_Supplied records_
[Start of Attachment]

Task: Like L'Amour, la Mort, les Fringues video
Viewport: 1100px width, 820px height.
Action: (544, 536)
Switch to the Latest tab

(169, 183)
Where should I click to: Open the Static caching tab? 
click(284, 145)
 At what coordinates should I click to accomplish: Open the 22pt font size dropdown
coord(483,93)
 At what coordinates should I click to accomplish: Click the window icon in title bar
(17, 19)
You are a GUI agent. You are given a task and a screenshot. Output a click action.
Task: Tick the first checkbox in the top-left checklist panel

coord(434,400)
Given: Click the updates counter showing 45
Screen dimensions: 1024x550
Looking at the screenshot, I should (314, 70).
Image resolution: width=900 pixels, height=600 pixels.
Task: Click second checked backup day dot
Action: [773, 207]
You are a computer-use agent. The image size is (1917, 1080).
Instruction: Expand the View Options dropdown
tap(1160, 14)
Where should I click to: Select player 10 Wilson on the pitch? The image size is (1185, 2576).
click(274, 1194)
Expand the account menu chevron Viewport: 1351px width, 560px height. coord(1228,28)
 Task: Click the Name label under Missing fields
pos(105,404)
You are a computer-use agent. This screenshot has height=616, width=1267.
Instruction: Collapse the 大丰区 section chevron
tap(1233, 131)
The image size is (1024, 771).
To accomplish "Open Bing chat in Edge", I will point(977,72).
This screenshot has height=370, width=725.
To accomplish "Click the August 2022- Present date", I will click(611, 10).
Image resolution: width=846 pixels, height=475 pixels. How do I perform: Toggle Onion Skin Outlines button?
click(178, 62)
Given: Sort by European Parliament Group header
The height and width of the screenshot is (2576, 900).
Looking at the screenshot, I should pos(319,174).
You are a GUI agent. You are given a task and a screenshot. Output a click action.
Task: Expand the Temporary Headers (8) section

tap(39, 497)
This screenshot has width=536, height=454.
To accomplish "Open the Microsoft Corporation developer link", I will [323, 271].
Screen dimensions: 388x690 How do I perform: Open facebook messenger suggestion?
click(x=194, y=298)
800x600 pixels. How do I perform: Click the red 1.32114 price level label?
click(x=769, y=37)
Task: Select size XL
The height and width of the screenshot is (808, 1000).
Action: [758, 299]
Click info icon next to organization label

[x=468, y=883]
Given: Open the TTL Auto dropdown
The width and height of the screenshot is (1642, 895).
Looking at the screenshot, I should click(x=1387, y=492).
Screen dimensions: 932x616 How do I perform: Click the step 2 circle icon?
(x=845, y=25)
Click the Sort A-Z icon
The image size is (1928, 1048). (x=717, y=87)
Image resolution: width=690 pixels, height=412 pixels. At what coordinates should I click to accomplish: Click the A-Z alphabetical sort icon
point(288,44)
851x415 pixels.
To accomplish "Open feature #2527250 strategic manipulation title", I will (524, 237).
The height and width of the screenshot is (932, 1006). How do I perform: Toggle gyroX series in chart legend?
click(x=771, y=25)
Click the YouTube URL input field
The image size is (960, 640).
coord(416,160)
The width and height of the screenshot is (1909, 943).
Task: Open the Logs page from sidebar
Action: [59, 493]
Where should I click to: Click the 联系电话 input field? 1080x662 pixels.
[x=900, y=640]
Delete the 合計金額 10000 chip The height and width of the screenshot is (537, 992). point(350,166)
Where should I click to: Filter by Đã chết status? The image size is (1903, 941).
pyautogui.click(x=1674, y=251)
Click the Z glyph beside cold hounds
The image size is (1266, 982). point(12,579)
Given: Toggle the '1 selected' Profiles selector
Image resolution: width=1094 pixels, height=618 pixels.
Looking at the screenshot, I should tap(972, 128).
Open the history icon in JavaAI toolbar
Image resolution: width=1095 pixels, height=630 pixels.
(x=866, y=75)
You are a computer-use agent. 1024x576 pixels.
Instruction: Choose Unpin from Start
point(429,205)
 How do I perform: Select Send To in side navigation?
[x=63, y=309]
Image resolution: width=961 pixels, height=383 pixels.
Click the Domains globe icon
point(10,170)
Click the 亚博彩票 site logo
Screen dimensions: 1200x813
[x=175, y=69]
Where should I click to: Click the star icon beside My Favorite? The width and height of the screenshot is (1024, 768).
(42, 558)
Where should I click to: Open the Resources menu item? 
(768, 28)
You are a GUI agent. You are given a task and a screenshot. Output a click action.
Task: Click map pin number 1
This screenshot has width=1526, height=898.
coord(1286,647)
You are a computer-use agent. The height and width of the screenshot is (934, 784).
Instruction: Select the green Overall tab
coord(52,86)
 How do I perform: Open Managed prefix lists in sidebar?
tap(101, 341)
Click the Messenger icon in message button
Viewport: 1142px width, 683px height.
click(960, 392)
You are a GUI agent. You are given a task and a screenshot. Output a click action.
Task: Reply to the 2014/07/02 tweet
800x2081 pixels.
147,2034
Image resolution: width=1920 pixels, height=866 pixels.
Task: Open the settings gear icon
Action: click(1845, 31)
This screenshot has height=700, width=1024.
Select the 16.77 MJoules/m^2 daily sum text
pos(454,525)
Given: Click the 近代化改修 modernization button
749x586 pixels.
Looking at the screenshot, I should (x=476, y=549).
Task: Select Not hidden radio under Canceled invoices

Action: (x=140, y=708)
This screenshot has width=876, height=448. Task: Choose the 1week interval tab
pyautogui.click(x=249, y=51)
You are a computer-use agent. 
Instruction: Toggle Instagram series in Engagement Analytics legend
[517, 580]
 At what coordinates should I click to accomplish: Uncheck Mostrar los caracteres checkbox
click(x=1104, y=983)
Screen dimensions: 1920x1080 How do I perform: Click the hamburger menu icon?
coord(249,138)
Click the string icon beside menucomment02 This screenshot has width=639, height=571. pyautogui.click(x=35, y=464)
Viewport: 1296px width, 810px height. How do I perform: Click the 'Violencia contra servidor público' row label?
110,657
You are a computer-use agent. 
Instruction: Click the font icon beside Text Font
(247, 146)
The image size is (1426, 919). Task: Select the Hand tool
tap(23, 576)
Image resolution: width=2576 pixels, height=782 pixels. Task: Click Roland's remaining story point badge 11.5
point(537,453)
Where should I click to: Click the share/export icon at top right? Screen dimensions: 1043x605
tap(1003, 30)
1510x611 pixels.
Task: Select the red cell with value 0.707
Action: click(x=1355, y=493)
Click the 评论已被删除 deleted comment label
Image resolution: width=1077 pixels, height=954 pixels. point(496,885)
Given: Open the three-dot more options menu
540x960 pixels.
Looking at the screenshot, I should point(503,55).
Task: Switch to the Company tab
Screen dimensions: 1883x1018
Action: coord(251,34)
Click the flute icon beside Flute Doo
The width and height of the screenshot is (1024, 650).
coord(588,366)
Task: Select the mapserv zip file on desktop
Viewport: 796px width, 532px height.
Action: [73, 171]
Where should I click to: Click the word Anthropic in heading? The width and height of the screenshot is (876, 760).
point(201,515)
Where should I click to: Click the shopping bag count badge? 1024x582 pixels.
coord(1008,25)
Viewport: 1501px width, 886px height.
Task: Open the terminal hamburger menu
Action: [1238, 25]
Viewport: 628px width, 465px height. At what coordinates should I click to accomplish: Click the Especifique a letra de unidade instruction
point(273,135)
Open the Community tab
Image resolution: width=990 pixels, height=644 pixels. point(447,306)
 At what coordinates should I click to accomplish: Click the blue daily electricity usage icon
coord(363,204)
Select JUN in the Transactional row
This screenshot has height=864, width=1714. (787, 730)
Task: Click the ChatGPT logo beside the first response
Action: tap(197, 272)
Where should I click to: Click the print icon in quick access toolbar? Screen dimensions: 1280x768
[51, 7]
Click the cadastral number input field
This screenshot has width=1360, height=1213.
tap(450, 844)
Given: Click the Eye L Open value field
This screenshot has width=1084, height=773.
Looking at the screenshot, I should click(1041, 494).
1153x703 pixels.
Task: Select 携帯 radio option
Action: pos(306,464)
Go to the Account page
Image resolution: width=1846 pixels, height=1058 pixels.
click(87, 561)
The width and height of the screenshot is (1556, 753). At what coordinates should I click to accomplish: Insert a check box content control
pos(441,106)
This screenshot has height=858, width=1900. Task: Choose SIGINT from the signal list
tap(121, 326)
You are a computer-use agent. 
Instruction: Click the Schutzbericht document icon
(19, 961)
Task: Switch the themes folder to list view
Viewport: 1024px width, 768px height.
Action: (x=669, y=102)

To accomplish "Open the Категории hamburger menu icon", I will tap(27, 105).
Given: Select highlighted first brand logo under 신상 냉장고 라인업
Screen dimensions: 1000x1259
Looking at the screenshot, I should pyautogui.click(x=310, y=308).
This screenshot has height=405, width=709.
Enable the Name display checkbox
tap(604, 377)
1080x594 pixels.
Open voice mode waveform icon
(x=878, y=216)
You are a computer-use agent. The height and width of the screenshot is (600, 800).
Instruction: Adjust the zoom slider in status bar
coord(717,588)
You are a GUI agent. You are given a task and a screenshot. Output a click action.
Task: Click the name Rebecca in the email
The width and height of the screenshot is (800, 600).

[End of Attachment]

_Action item_
Print, without alteration, only the lines above between the one holding "Task: Click the Name label" and the one holding "851x415 pixels.", inclusive.

_Result of the task_
 Task: Click the Name label under Missing fields
pos(105,404)
You are a computer-use agent. This screenshot has height=616, width=1267.
Instruction: Collapse the 大丰区 section chevron
tap(1233, 131)
The image size is (1024, 771).
To accomplish "Open Bing chat in Edge", I will point(977,72).
This screenshot has height=370, width=725.
To accomplish "Click the August 2022- Present date", I will click(611, 10).
Image resolution: width=846 pixels, height=475 pixels. How do I perform: Toggle Onion Skin Outlines button?
click(178, 62)
Given: Sort by European Parliament Group header
The height and width of the screenshot is (2576, 900).
Looking at the screenshot, I should pos(319,174).
You are a GUI agent. You are given a task and a screenshot. Output a click action.
Task: Expand the Temporary Headers (8) section

tap(39, 497)
This screenshot has width=536, height=454.
To accomplish "Open the Microsoft Corporation developer link", I will [323, 271].
Screen dimensions: 388x690 How do I perform: Open facebook messenger suggestion?
click(x=194, y=298)
800x600 pixels. How do I perform: Click the red 1.32114 price level label?
click(x=769, y=37)
Task: Select size XL
The height and width of the screenshot is (808, 1000).
Action: [758, 299]
Click info icon next to organization label

[x=468, y=883]
Given: Open the TTL Auto dropdown
The width and height of the screenshot is (1642, 895).
Looking at the screenshot, I should click(x=1387, y=492).
Screen dimensions: 932x616 How do I perform: Click the step 2 circle icon?
(x=845, y=25)
Click the Sort A-Z icon
The image size is (1928, 1048). (x=717, y=87)
Image resolution: width=690 pixels, height=412 pixels. At what coordinates should I click to accomplish: Click the A-Z alphabetical sort icon
point(288,44)
851x415 pixels.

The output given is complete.